Becky colgó el teléfono y levantó la vista, encontrándose con las miradas de Cathy y Jessica, con la expresión de dos niños a la hora de acostarse que desean escuchar el final de un cuento.

– Charlie no ha sido visto en los Lores esta mañana. No existe ningún subcomité de Agricultura. Ni siquiera está en un comité completo, y lo que es más, no lo han visto desde hace tres meses.

– Pero no comprendo -objetó Cathy-, ¿Cómo te has comunicado con él hasta ahora?

– Con un número especial que me dio Charlie que tengo junto al teléfono del vestíbulo en Eaton Square. Me comunica con un mensajero de los Lores llamado señor Anson, quien siempre parece saber exactamente dónde localizar a Charlie a cualquier hora del día y de la noche.

– ¿Y existe este señor Anson? -preguntó Cathy.

– Ah, sí -dijo Becky-, Pero parece que trabaja en otra planta de los Lores y en esta ocasión me pusieron con información general.

– Así pues, ¿qué sucede cuando hablas con el señor Anson?

– Generalmente Charlie me llama antes de la hora.

– De modo que no hay nada que te impida llamar al señor Anson ahora.

– Prefiero no hacerlo por el momento -dijo Becky-. Creo que preferiría descubrir qué ha estado tramando Charlie durante estos dos años. Porque una cosa es cierta, el señor Anson no me lo va a decir.

– Pero el señor Anson no puede ser la única persona que lo sabe -dijo Cathy-, Después de todo Charlie no vive en el vacío.

Las dos se volvieron a mirar a Jessica.

– No me miréis a mí -dijo Jessica-. El no ha tenido contacto con esta oficina desde que le prohibisteis venir a Chelsea Terrace.
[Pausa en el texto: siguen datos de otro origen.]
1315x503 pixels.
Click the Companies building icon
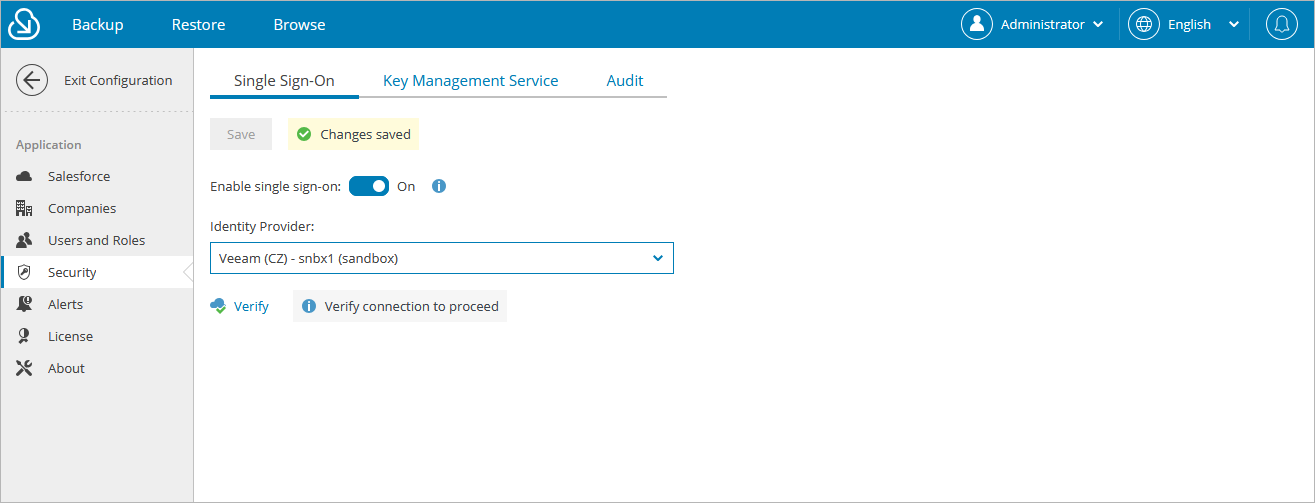pyautogui.click(x=25, y=209)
Si Stan no viniera de vez en cuando a la cantina para almorzar, ni siquiera sabría si Charlie estaba vivo.

– ¡Claro! -dijo Becky haciendo chasquear los dedos-, Stan es la única persona que tiene que saber lo que pasa. Continúa recogiendo a Charlie a primera hora de la mañana y lo trae de vuelta a casa a última hora de la noche. No podría hacer nada sin que su chófer estuviera enterado del secreto.